Depending on the diver, there might be 2 hours of getting his gear unscrewed. I remember spending an hour cutting off every gimmick the Open Water Dive Shop could possibly sell. After we got rid of the telephone cord bungee light holder, the retractable cable slate holder, and about 20 other absolute piece of crap items, we then went towards getting hose lengths right, lights stowed properly, zip ties omitted and cave line tied to bolt snaps, etc. All in all, day one takes almost 6 -8 hours depending on the size of class. CAN YOU DO IT FASTER? Not significantly faster.
Day 2 we get to the site, I demonstrate proper tie offs. I demonstrate how to run a primary reel. I demonstrate bump and go exits, etc. Then I have each student do each skill on land. Every skill we will do in the water, I first do on land, then each student does on land, then I do in the water, then each student does it in the water. After we've done all the skills on land, sometimes x4 students, we start setting up gear, analyzing gas, going over the dive plan. Eventually we hit the water.
We hit the water and I demonstrate the proper way to do an S-Drill. I do it, then each of the students do it in pairs. In all my classes, MPEN is the only one who did it right first try and didn't require a repeat performance. So most of the time, you might kill an hour learning to do a proper S-Drill. Then there's a water evaluation to make sure these guys can swim. I make them swim a line course in 4-6' of water following a line without a mask. Each diver must swim to the end of the line without a mask and back. There may or may not be a hiccup on the way, as I'll sometimes throw a curve ball into the mix to see how the student reacts. This could take 45 minutes depending on size of the class. After everyone is squared away, we'll calculate gas, go over the dive plan, and start a dive, where I'll demonstrate how to run a reel into the cavern. The student needs only to watch and learn. We complete the dive, calculate gas, and repeat. Each student running a reel into and out of the cavern. This might take another 90 minutes depending on the size of the class. And the only skill we've really accomplished is how to run a reel into the cavern. Multiply that time 4-6 important skills and tell me how this is supposed to get accomplished in just a standard two day cavern class. Now, am I supposed to charge more just because someone who wrote cavern standards 30 years ago didn't take enough time to teach the class? Hard to say. My class is $400. It should take 3 days. If you come to me with crappy skills and can't do it in 3 days, you're probably going to have to pay for more classes. And NO, if you're able to do it in 2 days, the class isn't cheaper. I'm a lot like vegas. The house always wins. But people keep coming. I'm teaching a full class on Easter. I planned 3 days.

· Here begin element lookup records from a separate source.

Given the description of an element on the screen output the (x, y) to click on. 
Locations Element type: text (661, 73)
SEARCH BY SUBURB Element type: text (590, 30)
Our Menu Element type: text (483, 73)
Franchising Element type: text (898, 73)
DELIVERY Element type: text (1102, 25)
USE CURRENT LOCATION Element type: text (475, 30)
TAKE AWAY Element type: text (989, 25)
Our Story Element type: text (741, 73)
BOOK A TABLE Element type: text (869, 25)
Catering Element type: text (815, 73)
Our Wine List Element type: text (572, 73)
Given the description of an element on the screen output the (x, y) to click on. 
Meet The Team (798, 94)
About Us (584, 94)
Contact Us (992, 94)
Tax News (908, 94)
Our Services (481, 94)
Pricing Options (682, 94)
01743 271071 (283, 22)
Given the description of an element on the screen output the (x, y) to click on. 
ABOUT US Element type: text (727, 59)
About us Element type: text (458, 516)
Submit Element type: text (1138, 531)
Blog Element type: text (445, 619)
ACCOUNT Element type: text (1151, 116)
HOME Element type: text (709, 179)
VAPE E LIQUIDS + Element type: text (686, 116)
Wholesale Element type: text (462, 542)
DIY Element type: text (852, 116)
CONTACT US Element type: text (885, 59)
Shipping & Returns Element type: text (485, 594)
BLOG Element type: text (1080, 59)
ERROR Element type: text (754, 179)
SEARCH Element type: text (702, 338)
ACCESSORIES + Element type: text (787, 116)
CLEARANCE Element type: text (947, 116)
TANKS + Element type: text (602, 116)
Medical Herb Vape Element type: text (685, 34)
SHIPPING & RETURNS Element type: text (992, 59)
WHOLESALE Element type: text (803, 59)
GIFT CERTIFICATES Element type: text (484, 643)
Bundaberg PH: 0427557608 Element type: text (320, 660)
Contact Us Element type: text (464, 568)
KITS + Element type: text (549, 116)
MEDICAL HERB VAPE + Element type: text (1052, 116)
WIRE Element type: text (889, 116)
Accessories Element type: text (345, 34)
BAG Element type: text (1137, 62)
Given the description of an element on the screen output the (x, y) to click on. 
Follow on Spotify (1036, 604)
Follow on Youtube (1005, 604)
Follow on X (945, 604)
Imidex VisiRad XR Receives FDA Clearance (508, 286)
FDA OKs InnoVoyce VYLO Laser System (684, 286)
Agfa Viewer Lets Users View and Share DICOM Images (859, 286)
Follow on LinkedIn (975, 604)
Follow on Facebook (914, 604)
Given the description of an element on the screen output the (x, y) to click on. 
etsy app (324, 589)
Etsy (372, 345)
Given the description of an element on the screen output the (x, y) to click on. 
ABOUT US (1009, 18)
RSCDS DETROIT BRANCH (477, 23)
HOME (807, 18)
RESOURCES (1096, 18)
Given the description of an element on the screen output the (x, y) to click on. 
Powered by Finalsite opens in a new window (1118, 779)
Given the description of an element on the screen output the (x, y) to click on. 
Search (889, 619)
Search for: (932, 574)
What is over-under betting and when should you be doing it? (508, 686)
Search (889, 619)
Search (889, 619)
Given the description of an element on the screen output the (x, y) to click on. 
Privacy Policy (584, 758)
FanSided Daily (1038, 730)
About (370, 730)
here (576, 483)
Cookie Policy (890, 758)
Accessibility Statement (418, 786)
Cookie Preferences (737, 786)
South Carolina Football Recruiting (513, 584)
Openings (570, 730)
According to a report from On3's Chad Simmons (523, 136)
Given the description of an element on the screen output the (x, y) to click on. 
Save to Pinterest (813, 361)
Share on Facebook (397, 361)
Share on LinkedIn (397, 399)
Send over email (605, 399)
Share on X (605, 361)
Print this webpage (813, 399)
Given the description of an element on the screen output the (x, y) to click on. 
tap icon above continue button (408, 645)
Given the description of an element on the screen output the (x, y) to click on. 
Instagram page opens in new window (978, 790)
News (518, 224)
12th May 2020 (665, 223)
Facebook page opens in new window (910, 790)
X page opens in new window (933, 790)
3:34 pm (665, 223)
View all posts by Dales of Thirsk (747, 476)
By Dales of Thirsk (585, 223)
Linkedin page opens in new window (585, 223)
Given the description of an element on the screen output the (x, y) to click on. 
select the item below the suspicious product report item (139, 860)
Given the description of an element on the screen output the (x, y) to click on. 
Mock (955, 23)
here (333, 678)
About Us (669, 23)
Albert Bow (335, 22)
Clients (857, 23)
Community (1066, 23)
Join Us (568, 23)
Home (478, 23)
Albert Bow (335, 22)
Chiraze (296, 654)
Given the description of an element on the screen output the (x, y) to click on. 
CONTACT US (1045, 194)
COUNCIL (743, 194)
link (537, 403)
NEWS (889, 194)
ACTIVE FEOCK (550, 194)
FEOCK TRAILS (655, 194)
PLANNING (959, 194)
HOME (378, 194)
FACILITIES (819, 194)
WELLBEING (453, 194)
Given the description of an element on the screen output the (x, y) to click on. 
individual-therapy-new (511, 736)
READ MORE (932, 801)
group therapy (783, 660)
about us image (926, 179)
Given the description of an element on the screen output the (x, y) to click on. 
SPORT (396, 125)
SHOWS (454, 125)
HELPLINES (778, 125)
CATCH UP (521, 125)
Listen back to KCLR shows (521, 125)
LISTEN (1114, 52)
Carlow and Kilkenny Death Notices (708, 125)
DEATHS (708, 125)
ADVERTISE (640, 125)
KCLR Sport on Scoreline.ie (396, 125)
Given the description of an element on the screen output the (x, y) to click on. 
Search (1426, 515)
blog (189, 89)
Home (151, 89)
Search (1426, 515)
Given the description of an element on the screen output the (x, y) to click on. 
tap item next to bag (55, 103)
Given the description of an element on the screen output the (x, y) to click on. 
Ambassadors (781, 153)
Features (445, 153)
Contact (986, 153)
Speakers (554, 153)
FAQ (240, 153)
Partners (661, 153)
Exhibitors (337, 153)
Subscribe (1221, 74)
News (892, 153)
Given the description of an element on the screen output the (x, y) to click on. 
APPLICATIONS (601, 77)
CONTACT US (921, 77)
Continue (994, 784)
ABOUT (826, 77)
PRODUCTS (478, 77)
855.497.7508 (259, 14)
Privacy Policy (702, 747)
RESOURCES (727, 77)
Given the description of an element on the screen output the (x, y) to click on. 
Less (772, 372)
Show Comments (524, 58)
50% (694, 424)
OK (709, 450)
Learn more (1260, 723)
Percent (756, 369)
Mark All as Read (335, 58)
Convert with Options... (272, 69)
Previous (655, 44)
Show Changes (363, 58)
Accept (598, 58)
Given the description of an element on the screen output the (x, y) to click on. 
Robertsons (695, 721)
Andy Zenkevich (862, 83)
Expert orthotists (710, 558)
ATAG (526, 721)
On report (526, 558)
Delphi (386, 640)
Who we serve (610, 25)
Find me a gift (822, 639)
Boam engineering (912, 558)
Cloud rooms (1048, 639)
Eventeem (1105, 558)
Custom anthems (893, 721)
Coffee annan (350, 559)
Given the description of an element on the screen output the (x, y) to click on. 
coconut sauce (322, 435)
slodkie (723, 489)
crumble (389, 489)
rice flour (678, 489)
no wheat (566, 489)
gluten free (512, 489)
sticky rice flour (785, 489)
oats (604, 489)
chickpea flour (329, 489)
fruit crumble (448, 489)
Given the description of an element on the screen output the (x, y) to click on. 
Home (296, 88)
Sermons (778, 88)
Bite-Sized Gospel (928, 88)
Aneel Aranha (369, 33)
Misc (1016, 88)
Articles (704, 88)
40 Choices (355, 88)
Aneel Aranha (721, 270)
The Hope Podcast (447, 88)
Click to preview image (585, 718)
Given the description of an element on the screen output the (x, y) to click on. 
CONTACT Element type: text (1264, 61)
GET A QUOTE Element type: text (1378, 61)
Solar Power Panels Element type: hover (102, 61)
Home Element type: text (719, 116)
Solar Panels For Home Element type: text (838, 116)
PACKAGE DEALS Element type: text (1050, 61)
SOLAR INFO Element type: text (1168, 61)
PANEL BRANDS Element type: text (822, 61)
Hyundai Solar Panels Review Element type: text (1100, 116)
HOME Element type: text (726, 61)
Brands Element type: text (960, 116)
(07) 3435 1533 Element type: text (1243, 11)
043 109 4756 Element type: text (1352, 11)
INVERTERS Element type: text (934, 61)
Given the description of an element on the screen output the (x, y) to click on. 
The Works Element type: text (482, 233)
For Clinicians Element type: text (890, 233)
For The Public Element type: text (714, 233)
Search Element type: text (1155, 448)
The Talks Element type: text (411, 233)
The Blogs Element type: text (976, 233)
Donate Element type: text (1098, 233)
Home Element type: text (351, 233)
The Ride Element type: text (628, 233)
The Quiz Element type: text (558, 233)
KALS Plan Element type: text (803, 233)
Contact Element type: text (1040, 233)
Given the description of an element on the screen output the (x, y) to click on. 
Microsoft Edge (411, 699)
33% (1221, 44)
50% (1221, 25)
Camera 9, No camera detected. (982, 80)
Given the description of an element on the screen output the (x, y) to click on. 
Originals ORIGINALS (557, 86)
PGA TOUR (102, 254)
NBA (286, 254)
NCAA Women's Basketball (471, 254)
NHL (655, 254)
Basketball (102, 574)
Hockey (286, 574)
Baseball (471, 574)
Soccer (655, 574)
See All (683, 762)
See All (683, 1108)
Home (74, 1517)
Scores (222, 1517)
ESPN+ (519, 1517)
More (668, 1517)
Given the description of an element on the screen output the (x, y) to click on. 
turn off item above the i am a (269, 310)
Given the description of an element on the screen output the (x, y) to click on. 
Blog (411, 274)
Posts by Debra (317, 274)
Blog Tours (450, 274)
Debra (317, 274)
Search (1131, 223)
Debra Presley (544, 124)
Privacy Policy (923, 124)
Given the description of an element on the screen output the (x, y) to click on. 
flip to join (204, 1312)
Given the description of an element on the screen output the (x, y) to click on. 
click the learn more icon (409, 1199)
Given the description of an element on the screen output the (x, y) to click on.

---------- Post added March 30th, 2015 at 07:49 PM ----------
have I not proposed solutions? I believe I have.
how often are you up here cave diving? i'm not sure you're even being affected by any of this so your grandstanding and pontificating are just noise.
I'm not sure how much he's being affected now, but as Jim's recent roommate, I'm sure Netdoc been privy to a lot of whining and animosity. I can tell you right now, there's more people out to get Jim than I've ever known in history. So, I'm sure Netdoc has been affected by it.
---------- Post added March 30th, 2015 at 08:01 PM ----------
I don't think the problem is nearly as bad as threads like these would like to make us believe.
Just for the record, I spent a lot of time cave diving in 2014, actually most of it in a cave that was named above.
In fact I would bet that I spent way more time in that cave last year than any other instructor out there, bar none.
During countless hours of diving and doing deco, I saw a lot of classes. As we all know they are fun to watch.
I saw some not so great instructors and good ones. But I never saw anything that I would consider grave and worthy of reporting.
Quite to the contrary, I felt that even the instructors that were themselves struggling with the flow or did not have the most beautiful frog kick, were doing their best and doing ok. And after talking to a lot of them, I discovered most of them even have a mindset that makes them want to improve.
Perhaps your standards are not high enough then. I can't make a dive at Ginnie without seeing things that blow my mind. Unless I'm diving at night and have the cave to myself, every single dive last year had someone doing something that I would have failed a student for. My last dive at ginnie... Two divers at Hill 400, both on CCR. One of them with both dangling backup lights, lit. One dragging 6' of line from his reel in his right drysuit pocket and his buddy dragging all 7' of his bailout reg hose behind him. That's just one dive out of 100. If you're saying you don't see anything grave, then either you have really bad eyesight or you're borderline one of the problem divers we're discussing.